CAA/NM: Porque esses empreendimentos usam tanta agua?
Rafael Chaves: A razão de consumir tanta água é que o minério nosso é de baixo teor, então é preciso fazer uma concentração muito grande e esse procedimento requer uma alta estrutura industrial, sendo que 1/3 da água é usada para transportar o minério e o restante para o processo de beneficiamento. A opção pelo mineroduto é econômica, é mais barata para o empreendedor, desde que tenha água disponível.
Essa questão da disponibilidade hídrica precisa ser colocada como agente de decisão dos processos de licenciamento, como o motivo maior de decisão. Não pode ser uma decisão assim: tem minério de ferro em determinado local, a gente vai gastar tanto, é viável, vamos fazer. Os problemas tem que ser previstos e contornados a tempo, depois das avaliações e antes da implantação dos empreendimentos. O estudo de impacto ambiental prevê isso, mas precisa ser feito de forma mais detalhada, levando-se em conta a vida das pessoas, com respeito às comunidades que vivem nos locais e que, na minha opinião, tem direito prioritário sobre o uso do território.
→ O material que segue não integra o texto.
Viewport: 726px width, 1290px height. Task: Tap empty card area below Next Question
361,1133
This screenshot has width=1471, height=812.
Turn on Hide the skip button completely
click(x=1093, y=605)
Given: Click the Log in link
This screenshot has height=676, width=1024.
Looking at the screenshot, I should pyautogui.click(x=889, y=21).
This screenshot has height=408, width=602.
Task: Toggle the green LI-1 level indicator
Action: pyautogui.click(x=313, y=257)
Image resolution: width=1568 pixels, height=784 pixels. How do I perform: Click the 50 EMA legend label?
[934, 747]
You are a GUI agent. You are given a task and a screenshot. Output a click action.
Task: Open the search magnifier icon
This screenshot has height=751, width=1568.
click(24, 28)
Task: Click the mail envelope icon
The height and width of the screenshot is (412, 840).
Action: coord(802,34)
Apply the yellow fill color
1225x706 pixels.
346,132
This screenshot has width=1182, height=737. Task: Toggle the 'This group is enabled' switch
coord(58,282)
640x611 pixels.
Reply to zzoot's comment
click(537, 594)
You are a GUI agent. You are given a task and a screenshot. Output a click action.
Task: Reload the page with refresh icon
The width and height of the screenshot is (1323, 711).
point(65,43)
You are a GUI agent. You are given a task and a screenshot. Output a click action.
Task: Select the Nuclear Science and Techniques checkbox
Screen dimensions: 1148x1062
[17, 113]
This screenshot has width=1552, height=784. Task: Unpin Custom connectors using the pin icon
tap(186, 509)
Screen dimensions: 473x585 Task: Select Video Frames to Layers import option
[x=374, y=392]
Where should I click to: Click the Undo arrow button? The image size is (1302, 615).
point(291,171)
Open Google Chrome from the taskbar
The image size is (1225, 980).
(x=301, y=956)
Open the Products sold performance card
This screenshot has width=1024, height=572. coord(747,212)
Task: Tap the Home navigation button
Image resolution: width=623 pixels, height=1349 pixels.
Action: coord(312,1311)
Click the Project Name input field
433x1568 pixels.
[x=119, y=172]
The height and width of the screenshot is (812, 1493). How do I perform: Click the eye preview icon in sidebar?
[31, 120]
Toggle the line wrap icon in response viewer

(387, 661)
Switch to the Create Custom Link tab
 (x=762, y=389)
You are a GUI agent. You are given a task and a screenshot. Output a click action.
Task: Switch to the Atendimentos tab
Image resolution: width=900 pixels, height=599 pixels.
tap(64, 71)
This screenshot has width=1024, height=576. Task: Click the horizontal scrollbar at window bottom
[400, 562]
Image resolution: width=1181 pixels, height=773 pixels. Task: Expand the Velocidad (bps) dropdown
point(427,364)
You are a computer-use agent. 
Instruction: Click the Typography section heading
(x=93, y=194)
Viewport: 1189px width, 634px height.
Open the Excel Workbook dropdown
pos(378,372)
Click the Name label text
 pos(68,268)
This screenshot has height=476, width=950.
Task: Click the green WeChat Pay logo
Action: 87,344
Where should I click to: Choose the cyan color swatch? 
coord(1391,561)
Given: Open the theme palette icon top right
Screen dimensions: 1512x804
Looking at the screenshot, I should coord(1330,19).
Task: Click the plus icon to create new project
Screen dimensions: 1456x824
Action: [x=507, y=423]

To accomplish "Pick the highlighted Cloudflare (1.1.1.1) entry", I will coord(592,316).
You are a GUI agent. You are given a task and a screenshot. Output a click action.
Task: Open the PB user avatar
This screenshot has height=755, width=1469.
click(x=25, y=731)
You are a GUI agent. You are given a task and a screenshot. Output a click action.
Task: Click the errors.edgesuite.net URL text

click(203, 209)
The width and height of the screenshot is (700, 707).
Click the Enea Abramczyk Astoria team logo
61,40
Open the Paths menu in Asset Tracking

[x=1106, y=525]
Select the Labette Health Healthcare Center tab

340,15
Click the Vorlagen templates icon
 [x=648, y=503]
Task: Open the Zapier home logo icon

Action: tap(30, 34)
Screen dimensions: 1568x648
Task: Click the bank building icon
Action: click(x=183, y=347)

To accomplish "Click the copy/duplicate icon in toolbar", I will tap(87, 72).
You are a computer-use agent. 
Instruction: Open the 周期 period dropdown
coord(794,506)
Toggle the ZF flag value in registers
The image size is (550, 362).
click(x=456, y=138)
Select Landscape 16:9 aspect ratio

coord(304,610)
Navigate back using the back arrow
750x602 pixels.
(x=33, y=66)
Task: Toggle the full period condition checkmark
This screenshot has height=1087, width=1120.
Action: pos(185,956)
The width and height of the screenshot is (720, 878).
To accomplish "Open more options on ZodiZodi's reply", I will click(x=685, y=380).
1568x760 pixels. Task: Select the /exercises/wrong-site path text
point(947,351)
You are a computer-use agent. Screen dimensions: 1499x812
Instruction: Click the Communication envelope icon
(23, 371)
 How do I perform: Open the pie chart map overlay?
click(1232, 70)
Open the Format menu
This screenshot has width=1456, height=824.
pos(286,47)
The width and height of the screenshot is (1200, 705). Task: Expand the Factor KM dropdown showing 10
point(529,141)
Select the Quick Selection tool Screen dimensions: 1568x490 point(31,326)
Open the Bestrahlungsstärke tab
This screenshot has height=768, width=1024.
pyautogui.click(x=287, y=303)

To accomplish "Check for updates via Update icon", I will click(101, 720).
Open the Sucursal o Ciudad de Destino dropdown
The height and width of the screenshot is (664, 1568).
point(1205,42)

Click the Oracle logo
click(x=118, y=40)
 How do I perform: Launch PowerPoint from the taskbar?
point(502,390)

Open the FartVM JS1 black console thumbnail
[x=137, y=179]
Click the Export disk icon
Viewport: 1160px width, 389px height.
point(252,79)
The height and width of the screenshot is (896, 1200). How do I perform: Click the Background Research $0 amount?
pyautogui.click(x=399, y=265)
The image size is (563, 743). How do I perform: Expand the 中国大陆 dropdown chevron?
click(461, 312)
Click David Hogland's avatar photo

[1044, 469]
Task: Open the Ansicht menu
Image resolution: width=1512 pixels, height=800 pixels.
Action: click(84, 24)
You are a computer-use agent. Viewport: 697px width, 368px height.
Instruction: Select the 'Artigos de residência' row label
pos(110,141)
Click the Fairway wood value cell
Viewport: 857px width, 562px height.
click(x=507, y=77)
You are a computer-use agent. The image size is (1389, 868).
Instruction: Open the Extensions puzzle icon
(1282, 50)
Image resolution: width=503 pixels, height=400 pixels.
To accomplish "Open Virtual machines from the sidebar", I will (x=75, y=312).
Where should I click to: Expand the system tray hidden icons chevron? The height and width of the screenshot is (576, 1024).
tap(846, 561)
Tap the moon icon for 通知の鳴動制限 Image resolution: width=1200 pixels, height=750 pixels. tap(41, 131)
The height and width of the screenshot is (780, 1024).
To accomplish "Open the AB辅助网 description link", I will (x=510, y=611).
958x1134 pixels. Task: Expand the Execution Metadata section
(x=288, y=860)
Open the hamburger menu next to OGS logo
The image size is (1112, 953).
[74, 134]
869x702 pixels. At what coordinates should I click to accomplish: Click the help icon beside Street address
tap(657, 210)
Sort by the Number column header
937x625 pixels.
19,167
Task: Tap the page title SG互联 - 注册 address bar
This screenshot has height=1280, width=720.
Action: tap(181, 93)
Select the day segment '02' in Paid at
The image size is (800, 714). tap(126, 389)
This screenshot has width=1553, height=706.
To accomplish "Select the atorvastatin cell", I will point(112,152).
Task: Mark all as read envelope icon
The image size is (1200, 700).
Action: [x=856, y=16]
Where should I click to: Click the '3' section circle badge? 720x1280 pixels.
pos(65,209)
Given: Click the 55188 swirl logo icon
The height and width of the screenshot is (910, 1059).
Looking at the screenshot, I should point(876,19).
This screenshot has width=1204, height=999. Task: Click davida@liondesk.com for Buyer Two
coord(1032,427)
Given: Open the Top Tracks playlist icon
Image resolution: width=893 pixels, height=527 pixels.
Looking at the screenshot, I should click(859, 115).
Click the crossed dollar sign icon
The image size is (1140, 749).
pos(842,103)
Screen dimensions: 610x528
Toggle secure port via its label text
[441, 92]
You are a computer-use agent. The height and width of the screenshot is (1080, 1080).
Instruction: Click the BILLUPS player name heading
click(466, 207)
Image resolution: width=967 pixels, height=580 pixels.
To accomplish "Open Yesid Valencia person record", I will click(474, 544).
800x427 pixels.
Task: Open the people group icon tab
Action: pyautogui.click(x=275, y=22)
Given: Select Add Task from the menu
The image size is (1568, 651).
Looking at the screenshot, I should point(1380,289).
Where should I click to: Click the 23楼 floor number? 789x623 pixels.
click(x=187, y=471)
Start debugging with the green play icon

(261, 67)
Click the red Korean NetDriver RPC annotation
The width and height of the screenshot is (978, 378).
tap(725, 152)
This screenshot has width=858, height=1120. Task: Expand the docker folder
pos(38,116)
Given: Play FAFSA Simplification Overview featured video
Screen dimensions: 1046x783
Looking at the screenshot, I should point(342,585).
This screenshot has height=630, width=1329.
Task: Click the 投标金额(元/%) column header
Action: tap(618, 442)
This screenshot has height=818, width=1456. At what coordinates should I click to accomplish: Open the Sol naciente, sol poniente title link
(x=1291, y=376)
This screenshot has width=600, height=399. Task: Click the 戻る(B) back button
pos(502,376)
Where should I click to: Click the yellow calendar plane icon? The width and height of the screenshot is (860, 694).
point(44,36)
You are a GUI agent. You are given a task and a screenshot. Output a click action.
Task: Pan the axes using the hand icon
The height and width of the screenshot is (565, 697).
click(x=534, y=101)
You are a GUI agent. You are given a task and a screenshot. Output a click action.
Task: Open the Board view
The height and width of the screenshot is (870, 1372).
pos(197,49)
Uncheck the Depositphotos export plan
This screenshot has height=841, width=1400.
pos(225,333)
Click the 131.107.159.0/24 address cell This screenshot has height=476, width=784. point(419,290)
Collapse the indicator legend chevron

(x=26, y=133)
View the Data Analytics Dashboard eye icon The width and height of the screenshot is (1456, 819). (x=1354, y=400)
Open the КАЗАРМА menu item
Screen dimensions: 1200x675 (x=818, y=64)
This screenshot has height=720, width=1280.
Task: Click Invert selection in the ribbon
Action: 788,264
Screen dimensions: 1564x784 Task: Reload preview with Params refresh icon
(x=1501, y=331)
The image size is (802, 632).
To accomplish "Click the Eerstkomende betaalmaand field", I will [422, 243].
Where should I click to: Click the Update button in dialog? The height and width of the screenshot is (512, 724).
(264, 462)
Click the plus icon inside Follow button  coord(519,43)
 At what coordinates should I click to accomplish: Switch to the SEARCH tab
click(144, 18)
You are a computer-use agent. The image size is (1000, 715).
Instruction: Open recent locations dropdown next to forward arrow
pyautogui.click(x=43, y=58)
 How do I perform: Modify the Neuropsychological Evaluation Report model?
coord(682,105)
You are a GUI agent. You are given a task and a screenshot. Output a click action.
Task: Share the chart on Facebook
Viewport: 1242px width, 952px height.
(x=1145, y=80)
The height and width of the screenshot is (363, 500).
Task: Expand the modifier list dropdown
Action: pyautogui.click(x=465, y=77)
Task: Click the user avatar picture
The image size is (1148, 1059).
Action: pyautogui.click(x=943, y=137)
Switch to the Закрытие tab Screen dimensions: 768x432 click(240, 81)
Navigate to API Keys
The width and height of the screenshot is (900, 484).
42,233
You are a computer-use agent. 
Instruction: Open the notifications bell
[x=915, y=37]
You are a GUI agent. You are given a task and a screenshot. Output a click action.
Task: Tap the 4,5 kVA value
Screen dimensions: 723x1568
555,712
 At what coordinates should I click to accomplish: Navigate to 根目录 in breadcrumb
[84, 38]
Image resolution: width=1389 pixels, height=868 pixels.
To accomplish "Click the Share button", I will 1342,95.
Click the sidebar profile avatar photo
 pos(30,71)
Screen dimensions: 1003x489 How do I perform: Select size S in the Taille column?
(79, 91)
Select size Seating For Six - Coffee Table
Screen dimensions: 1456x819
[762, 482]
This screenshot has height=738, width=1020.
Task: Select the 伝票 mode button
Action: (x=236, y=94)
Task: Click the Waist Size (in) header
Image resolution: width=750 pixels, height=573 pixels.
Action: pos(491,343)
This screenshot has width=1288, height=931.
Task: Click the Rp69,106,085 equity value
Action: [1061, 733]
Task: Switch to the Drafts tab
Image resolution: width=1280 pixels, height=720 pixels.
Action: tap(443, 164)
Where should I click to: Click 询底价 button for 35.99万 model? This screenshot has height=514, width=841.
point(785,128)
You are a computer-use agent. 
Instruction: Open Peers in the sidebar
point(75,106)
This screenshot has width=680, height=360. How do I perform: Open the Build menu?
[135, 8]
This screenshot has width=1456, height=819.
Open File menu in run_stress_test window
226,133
Não estou contra o desenvolvimento e a mineração, mas que isso seja feito com respeito às pessoas que moram na região visando o desenvolvimento regional e não de determinada empresa. Outro problema da Carpathian é construir uma barragem para contenção de produtos tóxicos e depois de um determinado tempo (8 a 10 anos) deixar de operar. Quem garante que essa estrutura da barragem será devidamente manejada ao longo do tempo em um lugar em que a empresa não opera mais? É muito mais viável manter as coisas funcionando bem quando o empreendimento está ativado do que quando está desativado.